Chronologie rapide depuis le coup d’État :
- Février 2021 – Coup d’État militaire
- 2021-2022 – Répression massive des manifestations pacifiques
- 2023 – Lancement de l’offensive conjointe « Alliance des trois frères »
- 2024-2025 – Multiplication des bombardements aériens sur zones rebelles
- Décembre 2025 – Élections controversées prévues
Des élections sous haute tension
La junte présente ces élections comme une « sortie de crise ». Dans les faits, la plupart des partis d’opposition sont dissous, Aung San Suu Kyi reste en prison, et les zones rebelles promettent de tout faire pour empêcher le scrutin.
L’Armée d’Arakan a été claire : aucun bureau de vote ne sera toléré sur le territoire qu’elle contrôle. La réponse de l’armée ? Des bombes.
Pendant ce temps, la communauté internationale condamne mollement, tandis que la Chine, voisine et principale alliée économique de la junte, appelle à « rétablir la stabilité sociale » par ces mêmes élections.
Un blocus qui affame la population
En parallèle des bombardements, l’armée a imposé un blocus quasi-total sur l’État Rakhine.
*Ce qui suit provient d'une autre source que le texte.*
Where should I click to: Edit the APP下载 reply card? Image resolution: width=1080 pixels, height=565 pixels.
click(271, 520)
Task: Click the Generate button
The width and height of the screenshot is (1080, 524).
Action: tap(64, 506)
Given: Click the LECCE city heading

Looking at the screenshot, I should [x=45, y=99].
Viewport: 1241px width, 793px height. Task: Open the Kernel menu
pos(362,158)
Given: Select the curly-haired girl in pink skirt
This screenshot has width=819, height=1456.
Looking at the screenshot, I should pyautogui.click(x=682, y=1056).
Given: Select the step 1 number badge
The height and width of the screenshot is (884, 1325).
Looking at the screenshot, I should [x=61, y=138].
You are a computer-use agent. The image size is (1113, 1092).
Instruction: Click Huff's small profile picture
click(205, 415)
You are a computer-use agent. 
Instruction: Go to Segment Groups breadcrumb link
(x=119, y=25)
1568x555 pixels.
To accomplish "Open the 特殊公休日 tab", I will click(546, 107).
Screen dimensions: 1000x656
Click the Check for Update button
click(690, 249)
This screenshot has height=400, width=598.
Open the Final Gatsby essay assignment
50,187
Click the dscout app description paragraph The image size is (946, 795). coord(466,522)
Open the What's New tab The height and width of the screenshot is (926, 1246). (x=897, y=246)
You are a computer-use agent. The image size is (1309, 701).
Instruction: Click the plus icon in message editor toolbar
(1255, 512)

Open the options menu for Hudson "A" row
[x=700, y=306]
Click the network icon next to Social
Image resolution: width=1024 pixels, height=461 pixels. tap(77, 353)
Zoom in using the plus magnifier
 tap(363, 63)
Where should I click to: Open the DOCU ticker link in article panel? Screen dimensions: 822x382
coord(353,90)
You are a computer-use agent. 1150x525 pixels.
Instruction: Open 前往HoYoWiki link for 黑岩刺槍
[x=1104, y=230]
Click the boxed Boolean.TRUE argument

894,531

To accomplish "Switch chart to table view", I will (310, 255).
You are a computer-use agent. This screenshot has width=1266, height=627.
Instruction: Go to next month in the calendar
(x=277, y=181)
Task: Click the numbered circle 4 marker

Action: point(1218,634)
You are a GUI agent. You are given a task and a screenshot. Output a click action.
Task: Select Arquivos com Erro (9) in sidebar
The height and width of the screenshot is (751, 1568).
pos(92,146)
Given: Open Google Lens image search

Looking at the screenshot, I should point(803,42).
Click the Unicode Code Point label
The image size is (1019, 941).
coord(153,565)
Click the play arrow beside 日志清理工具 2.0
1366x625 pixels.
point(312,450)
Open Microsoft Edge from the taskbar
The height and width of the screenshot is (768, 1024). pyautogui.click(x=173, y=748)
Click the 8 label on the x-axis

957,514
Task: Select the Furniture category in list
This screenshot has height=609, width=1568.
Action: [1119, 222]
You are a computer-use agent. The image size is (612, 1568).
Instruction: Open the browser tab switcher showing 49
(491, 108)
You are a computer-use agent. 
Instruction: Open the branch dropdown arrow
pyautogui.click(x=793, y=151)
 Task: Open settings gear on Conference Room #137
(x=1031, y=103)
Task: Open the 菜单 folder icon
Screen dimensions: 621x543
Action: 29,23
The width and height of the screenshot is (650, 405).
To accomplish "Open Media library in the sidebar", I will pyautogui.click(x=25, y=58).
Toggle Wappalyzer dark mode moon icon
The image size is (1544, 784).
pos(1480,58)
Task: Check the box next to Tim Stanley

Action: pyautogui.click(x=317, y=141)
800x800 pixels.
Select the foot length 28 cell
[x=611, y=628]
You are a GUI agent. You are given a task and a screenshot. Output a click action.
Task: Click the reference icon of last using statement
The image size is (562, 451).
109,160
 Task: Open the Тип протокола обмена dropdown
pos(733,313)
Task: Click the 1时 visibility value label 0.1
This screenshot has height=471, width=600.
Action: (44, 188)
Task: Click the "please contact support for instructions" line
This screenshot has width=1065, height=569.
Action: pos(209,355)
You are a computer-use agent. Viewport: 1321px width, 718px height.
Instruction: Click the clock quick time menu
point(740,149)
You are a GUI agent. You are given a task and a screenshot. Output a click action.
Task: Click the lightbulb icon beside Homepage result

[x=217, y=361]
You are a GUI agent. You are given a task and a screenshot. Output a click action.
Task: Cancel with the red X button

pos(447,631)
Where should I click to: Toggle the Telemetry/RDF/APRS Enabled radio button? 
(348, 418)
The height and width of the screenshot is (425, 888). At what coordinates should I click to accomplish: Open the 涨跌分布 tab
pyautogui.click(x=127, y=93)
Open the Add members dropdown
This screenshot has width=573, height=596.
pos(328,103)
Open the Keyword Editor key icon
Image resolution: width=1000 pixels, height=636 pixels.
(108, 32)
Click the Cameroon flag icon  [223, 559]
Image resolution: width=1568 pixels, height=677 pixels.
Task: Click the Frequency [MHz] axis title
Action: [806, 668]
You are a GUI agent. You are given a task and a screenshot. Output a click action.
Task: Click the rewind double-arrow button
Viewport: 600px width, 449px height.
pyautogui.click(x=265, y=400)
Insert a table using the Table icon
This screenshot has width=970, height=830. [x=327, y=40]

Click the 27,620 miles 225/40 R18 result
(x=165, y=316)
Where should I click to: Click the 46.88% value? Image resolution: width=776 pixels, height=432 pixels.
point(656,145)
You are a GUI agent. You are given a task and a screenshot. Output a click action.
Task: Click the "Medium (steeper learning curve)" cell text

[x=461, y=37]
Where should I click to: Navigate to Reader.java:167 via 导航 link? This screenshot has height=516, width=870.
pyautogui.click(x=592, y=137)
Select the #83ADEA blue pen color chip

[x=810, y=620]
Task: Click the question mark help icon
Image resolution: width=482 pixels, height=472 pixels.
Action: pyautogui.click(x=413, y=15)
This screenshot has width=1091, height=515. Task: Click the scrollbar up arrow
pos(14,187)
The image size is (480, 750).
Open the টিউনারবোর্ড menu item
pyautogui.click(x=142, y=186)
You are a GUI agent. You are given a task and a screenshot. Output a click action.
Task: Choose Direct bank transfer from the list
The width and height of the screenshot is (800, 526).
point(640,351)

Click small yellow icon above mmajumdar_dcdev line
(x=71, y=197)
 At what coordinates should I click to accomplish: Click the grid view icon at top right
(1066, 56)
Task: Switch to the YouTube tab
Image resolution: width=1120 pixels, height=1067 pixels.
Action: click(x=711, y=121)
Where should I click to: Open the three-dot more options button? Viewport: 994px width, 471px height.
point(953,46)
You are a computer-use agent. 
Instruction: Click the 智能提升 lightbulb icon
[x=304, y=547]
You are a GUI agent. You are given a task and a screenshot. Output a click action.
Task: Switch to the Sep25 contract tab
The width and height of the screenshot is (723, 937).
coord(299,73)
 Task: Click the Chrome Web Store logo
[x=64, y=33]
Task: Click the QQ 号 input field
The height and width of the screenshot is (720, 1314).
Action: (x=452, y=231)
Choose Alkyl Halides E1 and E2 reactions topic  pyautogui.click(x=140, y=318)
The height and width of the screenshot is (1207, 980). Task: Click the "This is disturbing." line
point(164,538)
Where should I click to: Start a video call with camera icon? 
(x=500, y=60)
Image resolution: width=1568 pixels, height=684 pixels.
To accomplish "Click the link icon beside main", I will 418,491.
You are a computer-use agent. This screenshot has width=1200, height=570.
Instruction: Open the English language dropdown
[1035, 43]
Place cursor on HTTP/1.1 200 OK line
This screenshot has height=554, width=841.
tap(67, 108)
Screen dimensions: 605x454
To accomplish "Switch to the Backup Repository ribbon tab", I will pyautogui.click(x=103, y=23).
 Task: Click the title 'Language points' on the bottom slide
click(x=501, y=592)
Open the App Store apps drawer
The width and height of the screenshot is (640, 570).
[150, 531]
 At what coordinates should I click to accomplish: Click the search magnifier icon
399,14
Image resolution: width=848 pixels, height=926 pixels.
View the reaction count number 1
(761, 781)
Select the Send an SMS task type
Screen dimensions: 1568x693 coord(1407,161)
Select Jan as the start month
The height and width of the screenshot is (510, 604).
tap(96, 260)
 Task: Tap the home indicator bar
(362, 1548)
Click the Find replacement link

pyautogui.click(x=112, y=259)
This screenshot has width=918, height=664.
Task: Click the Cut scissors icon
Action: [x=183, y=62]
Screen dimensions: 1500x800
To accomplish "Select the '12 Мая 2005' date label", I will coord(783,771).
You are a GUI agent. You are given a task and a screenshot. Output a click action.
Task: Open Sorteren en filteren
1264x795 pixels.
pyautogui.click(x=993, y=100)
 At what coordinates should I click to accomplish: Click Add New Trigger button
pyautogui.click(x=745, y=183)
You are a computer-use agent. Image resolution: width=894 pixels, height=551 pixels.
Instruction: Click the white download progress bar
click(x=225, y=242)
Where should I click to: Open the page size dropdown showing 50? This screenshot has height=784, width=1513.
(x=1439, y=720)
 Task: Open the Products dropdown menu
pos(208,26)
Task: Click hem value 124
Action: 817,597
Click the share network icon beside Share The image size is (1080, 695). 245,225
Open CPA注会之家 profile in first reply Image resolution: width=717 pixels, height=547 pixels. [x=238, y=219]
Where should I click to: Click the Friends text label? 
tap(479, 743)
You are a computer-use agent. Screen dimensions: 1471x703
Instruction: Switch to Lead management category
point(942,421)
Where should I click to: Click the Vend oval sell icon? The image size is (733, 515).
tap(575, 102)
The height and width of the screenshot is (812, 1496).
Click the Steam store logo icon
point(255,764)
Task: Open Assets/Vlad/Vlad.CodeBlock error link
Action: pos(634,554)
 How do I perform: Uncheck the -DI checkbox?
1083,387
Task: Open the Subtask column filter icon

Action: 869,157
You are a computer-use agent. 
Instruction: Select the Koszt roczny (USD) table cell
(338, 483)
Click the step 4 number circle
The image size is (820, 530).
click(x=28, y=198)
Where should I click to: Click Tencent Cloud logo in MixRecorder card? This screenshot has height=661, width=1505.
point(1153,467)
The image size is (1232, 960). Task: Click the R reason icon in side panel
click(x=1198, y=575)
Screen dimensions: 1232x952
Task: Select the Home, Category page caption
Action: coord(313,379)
Résultat : une explosion des cas de malnutrition, particulièrement chez les enfants.
Le Programme alimentaire mondial parle d’une « augmentation spectaculaire de la faim ». Les routes sont coupées, les convois humanitaires bloqués ou attaqués, les hôpitaux détruits. La population civile paie le prix fort d’un conflit dont elle n’est pas actrice.
Et lorsque enfin un établissement médical fonctionne encore, il devient une cible.
Vers une spirale sans fin ?
La destruction de l’hôpital de Mrauk U n’est pas un « dommage collatéral ». C’est une démonstration de force brutale à l’approche d’un scrutin que personne, hormis la junte et ses soutiens, ne reconnaît comme légitime.
Chaque bombe larguée renforce la détermination des groupes armés et éloigne un peu plus toute perspective de retour à la paix. Les civils, eux, continuent de compter leurs morts.
Dans la nuit de Mrauk U, sous les décombres encore fumants, une question hantait tous les survivants : jusqu’où ira cette guerre avant que le monde ne réagisse vraiment ?
Pour l’instant, la seule réponse qui résonne est celle des moteurs d’avions qui reviennent, nuit après nuit, semer la mort là où il devrait y avoir la vie.